With the increased possibility of employees returning to work in physical offices and the easing of restrictions, employers need to be alive to the changing dynamic of workplace issues that may arise. Here we give you some practical guidance on how to recognise and therefore avoid a whistleblowing claim.
When do protected disclosures arise?
Health and safety and the welfare of employees has been paramount during the pandemic and we have seen a rise in health and safety-related employment tribunal claims. What employers need to be aware of is that not only can employees address and raise such concerns on an individual basis, but also when they may have a public interest element.
One example that is commonly cited is an employer’s failure to provide adequate PPE for employees who are customer/public-facing (hospital staff, care home workers, shop workers). This is a personal health and safety issue for an individual but is also a public interest issue on the basis that the lack of PPE can have a wider reaching effect in terms of the spread of Covid-19. An employee can raise a grievance, citing a breach of health and safety, which can also amount to a protected disclosure for the purposes of whistleblowing legislation.
What does a protected disclosure look like?
There must be a disclosure of information which the employee reasonably believes relates to a relevant failure which is in the public interest.
The disclosure of information usually comes in writing and is by way of a grievance or correspondence with the employer. The disclosure can also be made to another prescribed person, which might include a regulator, legal adviser or government minister.
The disclosure should detail what relevant failure the employee thinks has taken place, being one of the following:
- Criminal offence
- Breach of a legal obligation
- Miscarriage of justice
- Danger to the health and safety of an individual
- Damage to the environment
- Deliberate concealment of information relating to any of the above.
The employee does not have stipulate any breach of legislation but need only give sufficient information to enable the disclosure to relate to one of the above.
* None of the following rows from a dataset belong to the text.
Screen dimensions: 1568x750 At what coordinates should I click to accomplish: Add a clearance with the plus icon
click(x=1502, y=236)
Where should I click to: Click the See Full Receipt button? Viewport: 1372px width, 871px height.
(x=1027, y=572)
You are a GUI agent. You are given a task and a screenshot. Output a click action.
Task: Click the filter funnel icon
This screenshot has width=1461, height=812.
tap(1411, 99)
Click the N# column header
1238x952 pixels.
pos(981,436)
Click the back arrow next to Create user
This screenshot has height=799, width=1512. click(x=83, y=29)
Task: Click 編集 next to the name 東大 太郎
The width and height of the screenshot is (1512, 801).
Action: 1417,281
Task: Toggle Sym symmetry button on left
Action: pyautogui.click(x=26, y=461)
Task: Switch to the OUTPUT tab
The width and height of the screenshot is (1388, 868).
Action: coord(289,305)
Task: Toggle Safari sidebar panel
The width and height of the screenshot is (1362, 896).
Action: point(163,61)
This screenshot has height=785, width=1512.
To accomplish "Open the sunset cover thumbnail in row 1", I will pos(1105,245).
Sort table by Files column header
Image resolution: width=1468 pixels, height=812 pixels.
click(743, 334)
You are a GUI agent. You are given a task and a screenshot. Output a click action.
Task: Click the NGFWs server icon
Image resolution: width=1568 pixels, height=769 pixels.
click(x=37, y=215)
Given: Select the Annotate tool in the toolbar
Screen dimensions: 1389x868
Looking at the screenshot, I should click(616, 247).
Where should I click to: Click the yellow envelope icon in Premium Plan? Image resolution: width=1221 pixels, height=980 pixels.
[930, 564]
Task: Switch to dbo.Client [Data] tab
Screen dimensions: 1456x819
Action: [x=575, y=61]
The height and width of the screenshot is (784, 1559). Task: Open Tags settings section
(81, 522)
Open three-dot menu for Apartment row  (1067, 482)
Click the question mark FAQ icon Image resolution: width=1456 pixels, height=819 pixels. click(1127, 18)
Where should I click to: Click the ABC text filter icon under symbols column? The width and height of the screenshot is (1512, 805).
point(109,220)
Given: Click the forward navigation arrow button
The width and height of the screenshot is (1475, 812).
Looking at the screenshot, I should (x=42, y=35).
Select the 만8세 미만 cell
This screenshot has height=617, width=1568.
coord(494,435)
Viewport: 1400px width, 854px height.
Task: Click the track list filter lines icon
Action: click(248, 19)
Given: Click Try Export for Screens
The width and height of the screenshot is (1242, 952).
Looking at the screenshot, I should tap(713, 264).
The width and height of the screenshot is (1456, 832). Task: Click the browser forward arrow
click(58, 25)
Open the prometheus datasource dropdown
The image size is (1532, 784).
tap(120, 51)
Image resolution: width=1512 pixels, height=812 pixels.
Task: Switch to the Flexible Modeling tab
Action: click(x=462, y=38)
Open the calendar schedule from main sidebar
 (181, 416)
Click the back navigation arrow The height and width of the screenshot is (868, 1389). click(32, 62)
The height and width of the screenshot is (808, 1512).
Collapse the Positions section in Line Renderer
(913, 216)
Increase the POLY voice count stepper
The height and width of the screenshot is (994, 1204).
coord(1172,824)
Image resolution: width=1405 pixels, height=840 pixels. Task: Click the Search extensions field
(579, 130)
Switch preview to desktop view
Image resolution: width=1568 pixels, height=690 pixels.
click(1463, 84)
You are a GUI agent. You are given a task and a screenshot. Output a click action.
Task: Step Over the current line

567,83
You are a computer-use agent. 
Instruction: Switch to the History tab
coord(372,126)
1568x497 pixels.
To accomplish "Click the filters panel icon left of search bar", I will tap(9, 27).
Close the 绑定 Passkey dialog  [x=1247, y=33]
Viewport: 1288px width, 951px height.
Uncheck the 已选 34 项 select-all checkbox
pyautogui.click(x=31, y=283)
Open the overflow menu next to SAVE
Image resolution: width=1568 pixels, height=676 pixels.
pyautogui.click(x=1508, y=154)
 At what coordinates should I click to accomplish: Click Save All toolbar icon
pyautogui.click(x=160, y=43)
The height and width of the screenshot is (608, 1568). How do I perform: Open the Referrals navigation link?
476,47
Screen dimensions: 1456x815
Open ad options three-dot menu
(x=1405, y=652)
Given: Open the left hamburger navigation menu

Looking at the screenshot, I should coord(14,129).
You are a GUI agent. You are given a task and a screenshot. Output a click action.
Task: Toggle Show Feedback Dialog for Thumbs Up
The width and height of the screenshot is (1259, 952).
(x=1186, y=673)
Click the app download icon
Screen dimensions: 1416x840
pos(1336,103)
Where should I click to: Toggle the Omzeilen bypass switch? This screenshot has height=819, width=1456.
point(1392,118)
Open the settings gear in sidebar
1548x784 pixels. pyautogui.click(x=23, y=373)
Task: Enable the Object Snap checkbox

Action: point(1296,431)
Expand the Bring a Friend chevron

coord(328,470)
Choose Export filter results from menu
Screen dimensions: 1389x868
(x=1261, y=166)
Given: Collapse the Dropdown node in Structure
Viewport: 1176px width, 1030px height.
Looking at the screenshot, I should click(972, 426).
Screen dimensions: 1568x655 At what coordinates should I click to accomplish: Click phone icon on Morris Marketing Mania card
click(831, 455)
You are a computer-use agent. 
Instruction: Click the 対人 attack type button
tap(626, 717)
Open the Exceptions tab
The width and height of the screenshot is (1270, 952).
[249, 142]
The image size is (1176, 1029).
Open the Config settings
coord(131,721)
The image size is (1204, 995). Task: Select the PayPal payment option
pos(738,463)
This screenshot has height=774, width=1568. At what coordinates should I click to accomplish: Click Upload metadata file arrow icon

The employee only has to reasonably believe that this failure has happened – there is no need for certainty. Similarly, the employee only needs a reasonable belief that the disclosure is in the public interest.
What to do next?
If you believe, as an employer, that you are the recipient of a protected disclosure, what do you do next?
- Act quickly and follow your internal procedures
- Engage with the employee and confirm that their concerns are being taken seriously
- Investigate, even if you do not consider the disclosure to have any merit
- Provide feedback to the employee and a report on your findings
- If there is any truth in the disclosures, admit this to be the case and put remedial measures in place
- Ensure the employee responsible is not subjected to any detriment in the workplace.
The key to dealing with whistleblowing disclosures is communication and openness. The higher the level of engagement and efficacy of resolution, the less likely an employee is to pursue a tribunal claim.
What can be claimed?
If an employee is dismissed because they raise a protected disclosure, they can claim:
- Interim relief and, if successful, will receive their full contractual pay until their case reaches a final hearing (without having to provide services)
- Automatically unfair dismissal, without the need for two years’ qualifying service
- Uncapped loss of earnings and an injury to feelings award.
An employee can also claim if they are subjected to a detriment and this claim can be pursued both against the employer and those individuals responsible for imposing the detriment.
Whistleblowing claims can be costly and reputationally damaging. If faced with a complaint that resembles a protected disclosure, act quickly and take advice. Escalation can easily be avoided.